### [Work to complete]
Transcribe exactly the lines that fall between the one holding "Instruction: Click the" and the one holding "How do I perform: Follow", inclusive, from the entries below.

### [Records for the task]
§
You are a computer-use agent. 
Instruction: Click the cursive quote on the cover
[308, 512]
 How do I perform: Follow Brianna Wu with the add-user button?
§
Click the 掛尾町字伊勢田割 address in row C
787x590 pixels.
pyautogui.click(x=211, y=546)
§
### [The answer]
Instruction: Click the cursive quote on the cover
[308, 512]
 How do I perform: Follow Brianna Wu with the add-user button?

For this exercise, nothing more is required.